I dragged myself out of bed at about dawn to check the sunrise. We had an
inside cabin so I had to go up to deck 8 to see anything. The wind was
blowing a gale and the clouds were so thick it was impossible to tell if the
sun had risen or not. One swoop round the deck for good measure then back to
bed for another hour or so.
The boat was docking at eight so the friendly announcements over the
intercom, hard-wired to loud, started at seven. After a quick shower I went
up again to see if things had changed. Not really, and still no sign of land.
I went back downstairs to pack our things and next thing I knew we were
pulling in to port. Hirtshals, our destination in Denmark, is on a peninsula
so you don't see land until the last minute.

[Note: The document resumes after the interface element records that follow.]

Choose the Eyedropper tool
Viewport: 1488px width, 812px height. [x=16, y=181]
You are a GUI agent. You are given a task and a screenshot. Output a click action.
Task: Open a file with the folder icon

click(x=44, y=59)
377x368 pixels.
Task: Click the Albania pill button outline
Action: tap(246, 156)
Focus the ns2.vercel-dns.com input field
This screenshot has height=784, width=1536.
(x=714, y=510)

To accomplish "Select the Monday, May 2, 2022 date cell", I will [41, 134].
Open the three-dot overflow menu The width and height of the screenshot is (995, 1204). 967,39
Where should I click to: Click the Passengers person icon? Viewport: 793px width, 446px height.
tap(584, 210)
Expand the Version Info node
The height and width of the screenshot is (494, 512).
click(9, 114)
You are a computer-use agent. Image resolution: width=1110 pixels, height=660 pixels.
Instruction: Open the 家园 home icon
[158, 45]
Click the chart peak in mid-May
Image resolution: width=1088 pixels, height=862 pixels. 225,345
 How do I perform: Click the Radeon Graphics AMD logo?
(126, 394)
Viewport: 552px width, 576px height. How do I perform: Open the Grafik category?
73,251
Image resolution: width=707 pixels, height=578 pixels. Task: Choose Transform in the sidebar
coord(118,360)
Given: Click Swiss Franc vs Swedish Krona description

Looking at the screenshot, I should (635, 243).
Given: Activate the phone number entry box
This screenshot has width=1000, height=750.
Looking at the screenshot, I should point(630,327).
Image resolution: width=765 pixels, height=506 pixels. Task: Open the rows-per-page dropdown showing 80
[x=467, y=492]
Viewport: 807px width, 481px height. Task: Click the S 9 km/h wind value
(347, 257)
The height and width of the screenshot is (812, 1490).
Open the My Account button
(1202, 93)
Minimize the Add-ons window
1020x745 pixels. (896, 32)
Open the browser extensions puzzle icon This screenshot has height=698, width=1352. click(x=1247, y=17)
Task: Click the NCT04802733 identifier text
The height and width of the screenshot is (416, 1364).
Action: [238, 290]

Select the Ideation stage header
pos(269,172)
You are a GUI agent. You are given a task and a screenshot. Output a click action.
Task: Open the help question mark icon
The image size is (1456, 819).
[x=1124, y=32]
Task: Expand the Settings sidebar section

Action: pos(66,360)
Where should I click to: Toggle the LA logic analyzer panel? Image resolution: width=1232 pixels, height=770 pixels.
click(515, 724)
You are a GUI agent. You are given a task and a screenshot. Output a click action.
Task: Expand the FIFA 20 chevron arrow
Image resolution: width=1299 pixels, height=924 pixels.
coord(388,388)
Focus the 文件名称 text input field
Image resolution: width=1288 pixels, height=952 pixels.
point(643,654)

We all went downstairs to the van and before we knew it we were docked and
driving off the boat. We quickly drove through town and found a nice parking
spot on the far side for breakfast.
A scan of the map revealed that there weren't many attractions on our way
through Jutland so we decided to take a 50km detour to the small town of
Skagen, most northerly point in Denmark. Once popular with artists seeking
solitude and its famed light it now attracts the tourist set searching for
arty villages. It was nice enough with its yellow-washed houses and roofs
trimmed in white.
After a bit of a look around we headed back south and stopped for lunch in a
nature reserve near an old settlement. Nothing remains today of the village
as it was swallowed by the shifting sand dunes last century. The only sign is
the tower of the church, left as a landmark for shipping and eerily submerged
in the sand.
We headed further south and stopped in briefly on the outskirts of the very
industrial town of Aalborg. We were heading for Lindholm Høje, a burial
ground with almost 700 iron age and Viking graves. We braved the scowling
museum attendant and had a quick look around the museum before heading out to
the site itself. It's not very large but the stone settings of the graves are
everywhere. It was used as a burial ground for 600 years so it became quite
crowded.
It was getting late by this stage so we began the search for a place for the
night. Free-camping is strictly-speaking not permitted in Denmark. On our run
north, through Zealand, we'd stopped in a campground every night. But that was
high summer and near the beach. Now, in late September, things are much
quieter, and no-one much comes to this part of Jutland anyway. We thought
we'd be okay with our usual ploy of finding a roadside rest-place. We found
the spot on a quiet road and settled in. Reflecting on the change from the
dramatic landscape of Norway to the flat lands of Denmark.